--- MATERIAL FOR THE TASK ---

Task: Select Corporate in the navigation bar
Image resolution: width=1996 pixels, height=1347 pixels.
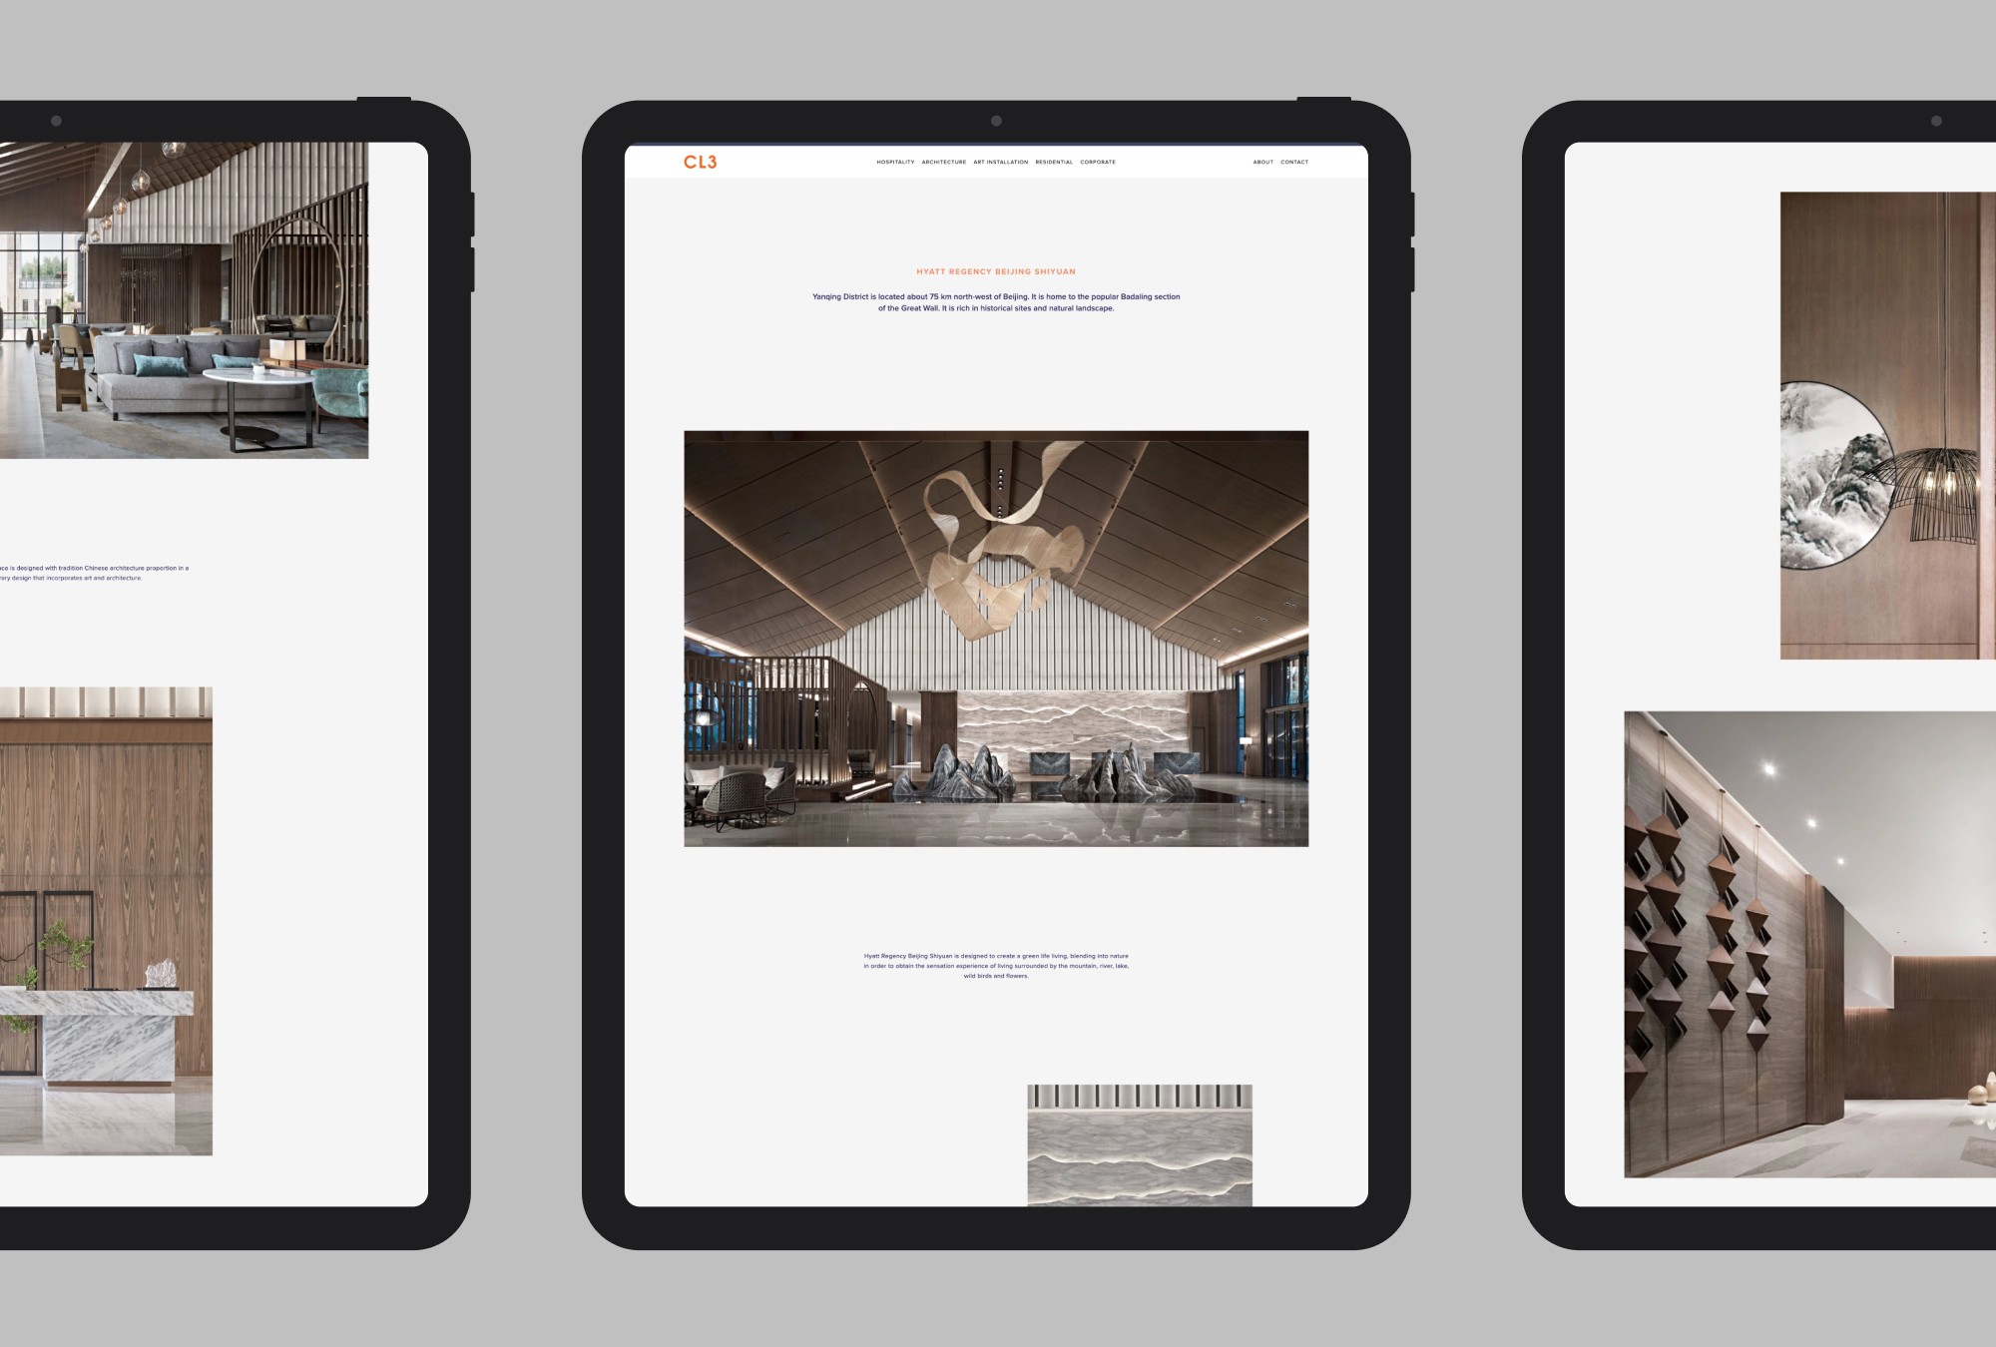Action: (x=1098, y=162)
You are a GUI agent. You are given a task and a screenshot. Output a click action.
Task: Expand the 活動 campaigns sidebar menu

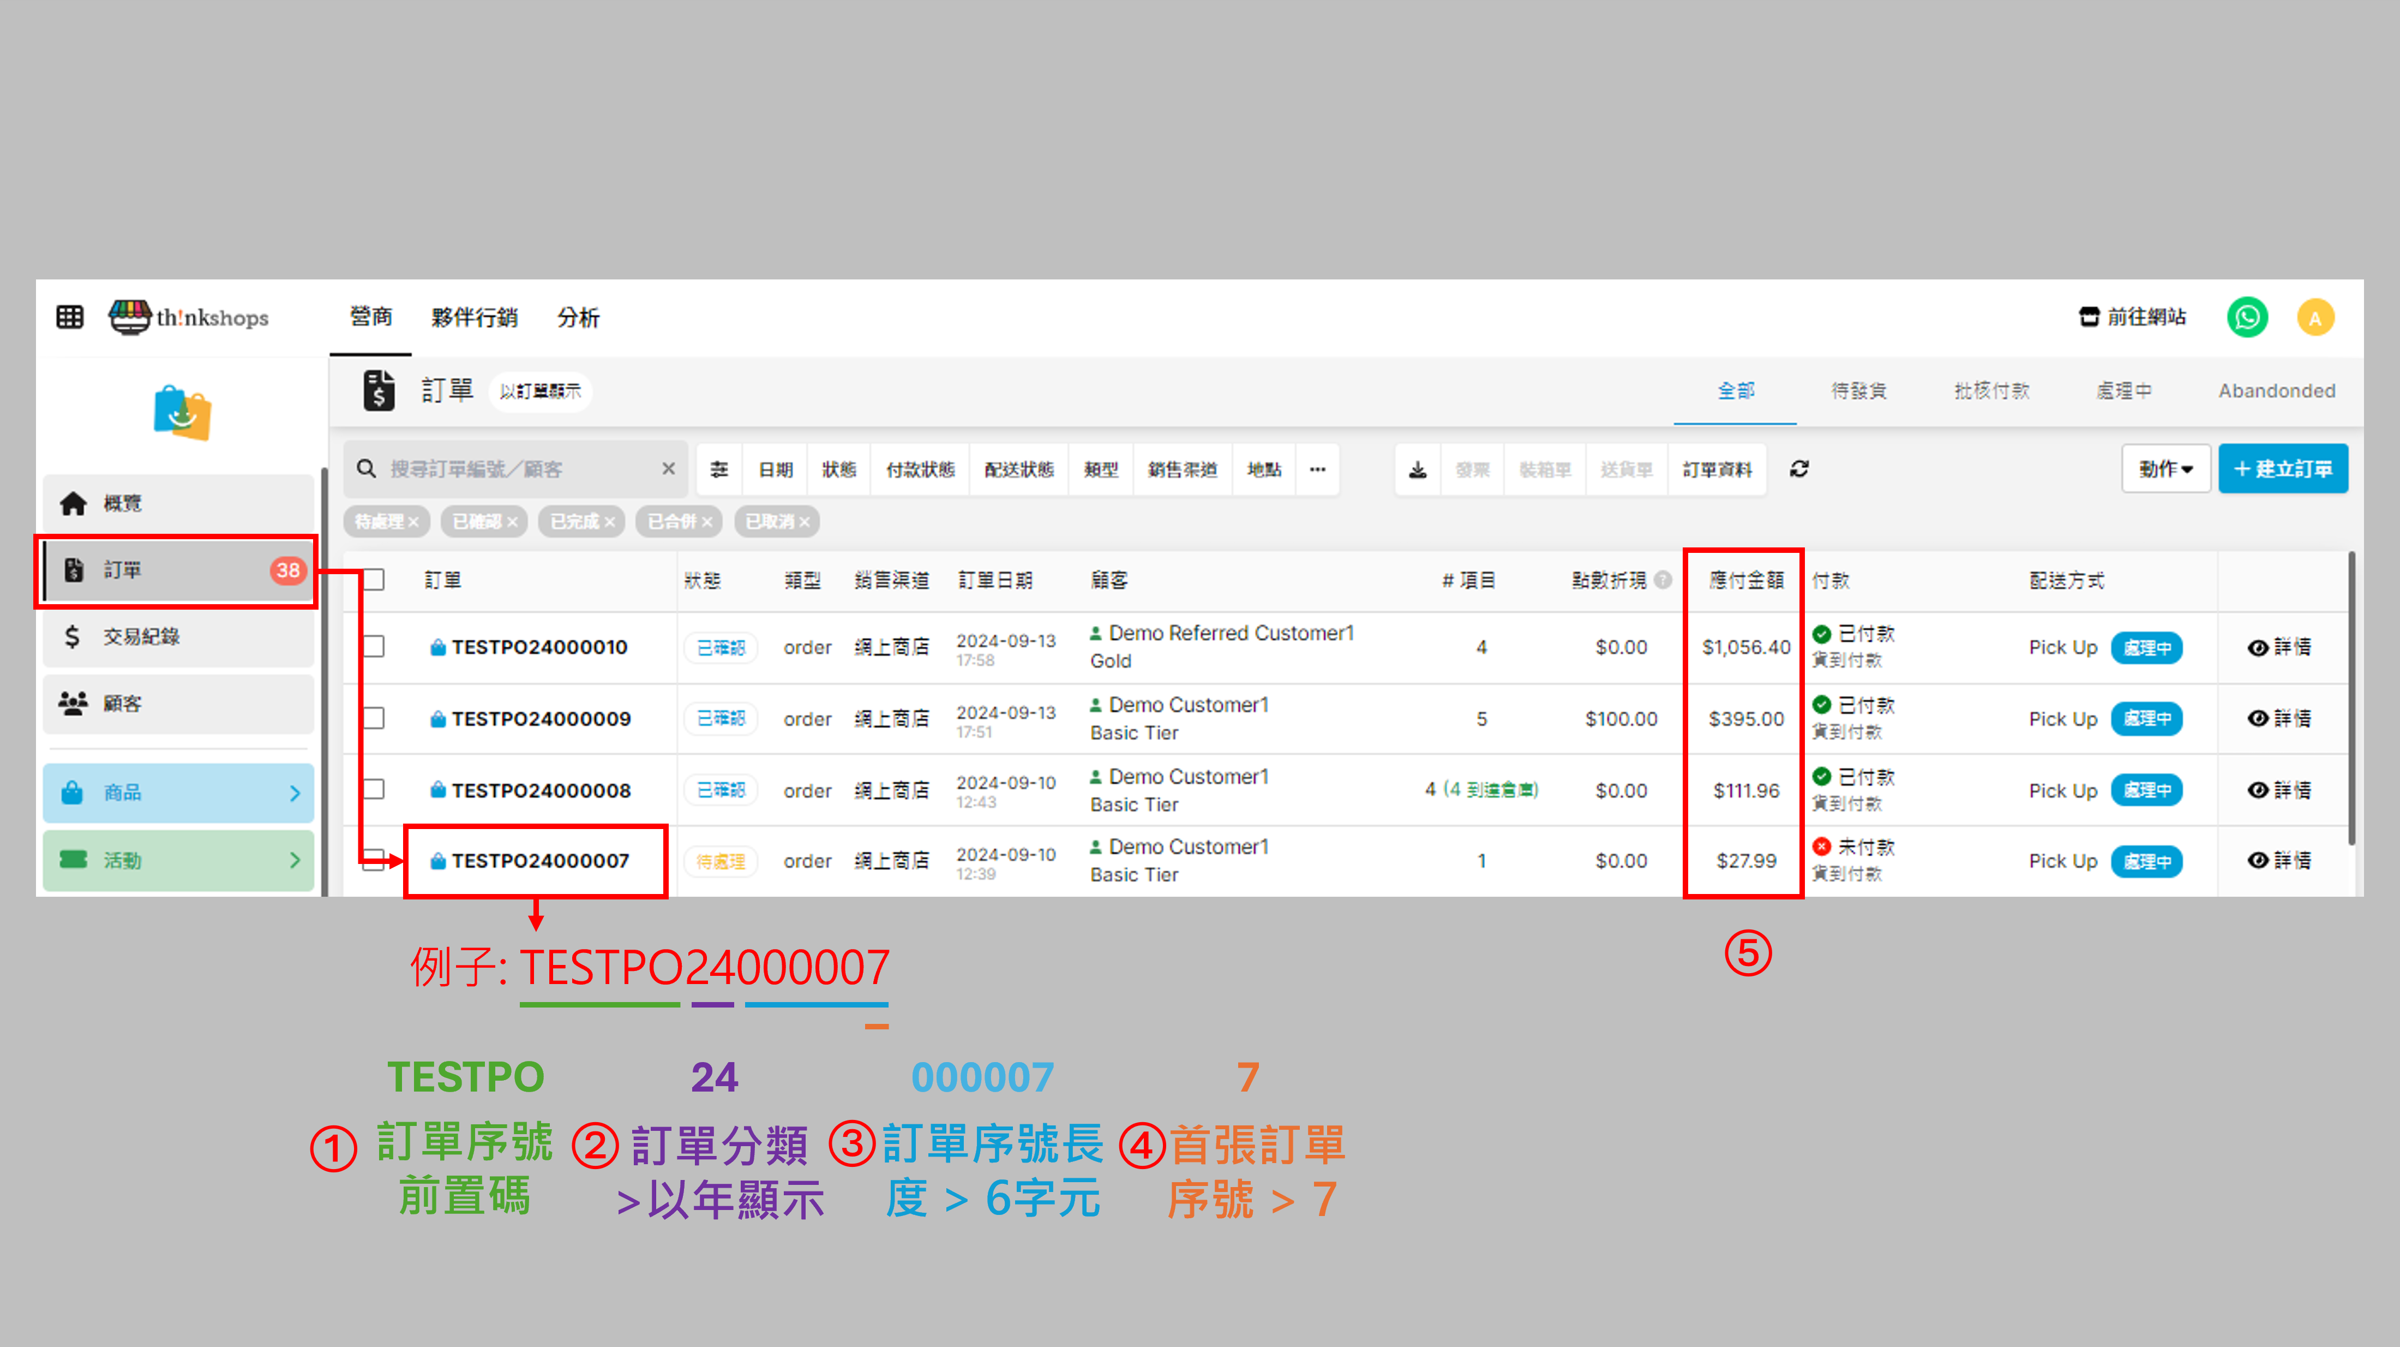click(x=178, y=859)
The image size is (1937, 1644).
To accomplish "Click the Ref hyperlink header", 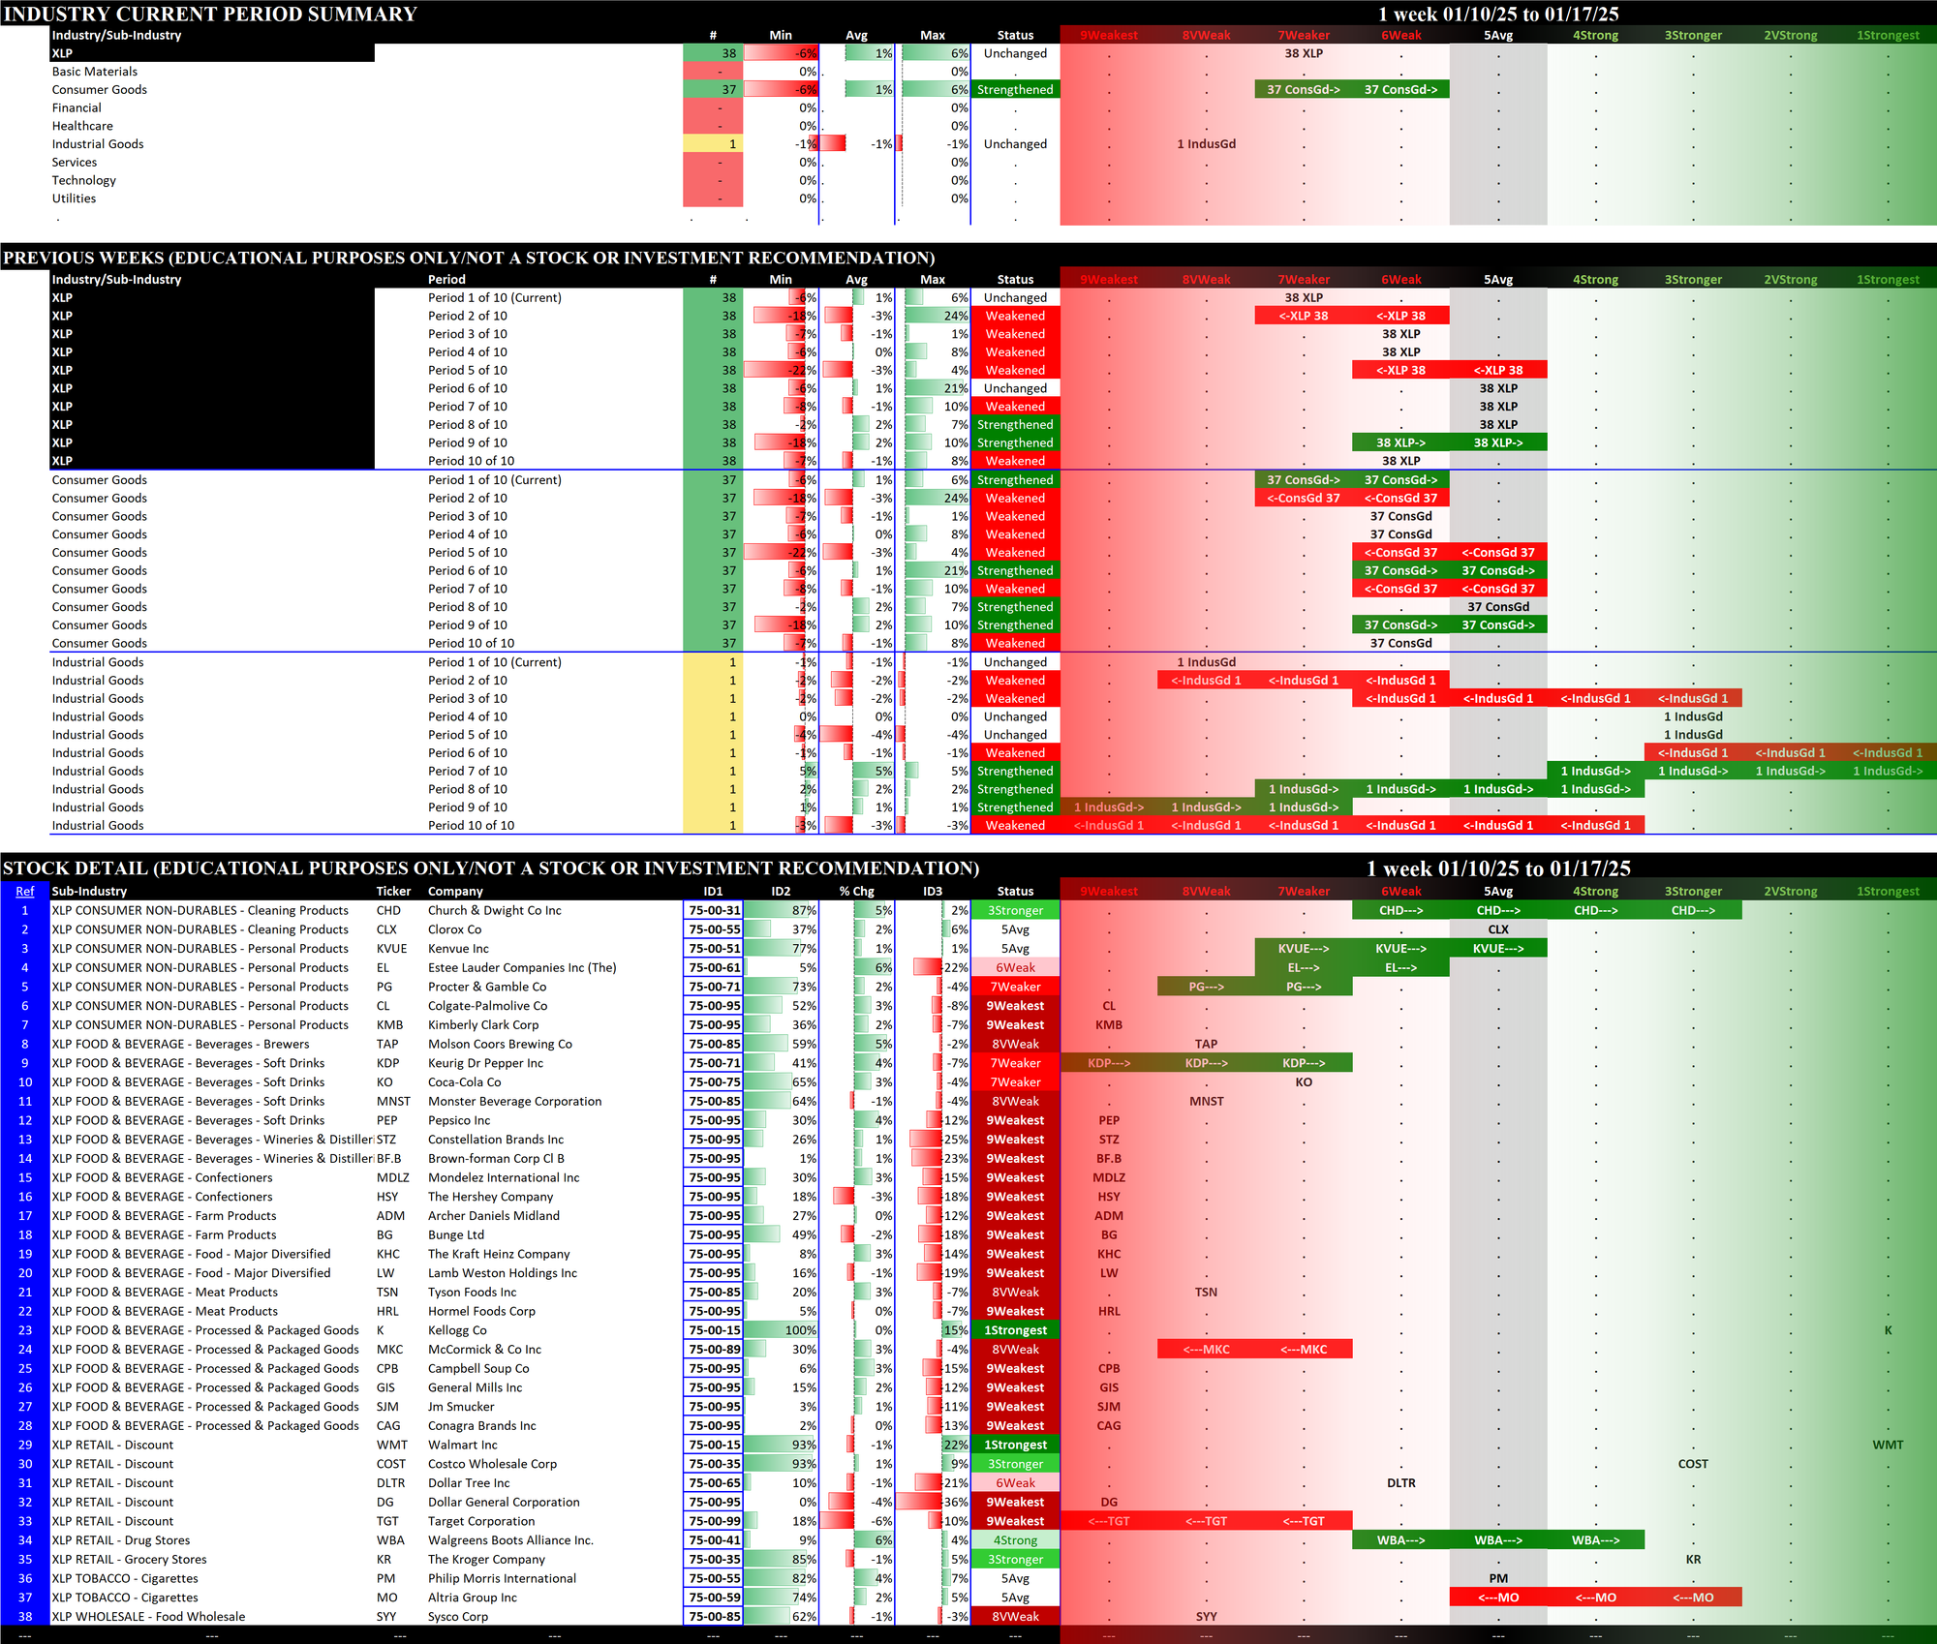I will pos(24,891).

---

** PROBLEM DESCRIPTION **
Give back exactly the lines above from the one with "Image resolution: width=1996" through the one with "The image size is (1937, 1644).", both included. Pictures don't belong in the copy.

** ANSWER SECTION **
Image resolution: width=1996 pixels, height=1347 pixels.
Action: (x=1098, y=162)
You are a GUI agent. You are given a task and a screenshot. Output a click action.
Task: Expand the 活動 campaigns sidebar menu

click(x=178, y=859)
The image size is (1937, 1644).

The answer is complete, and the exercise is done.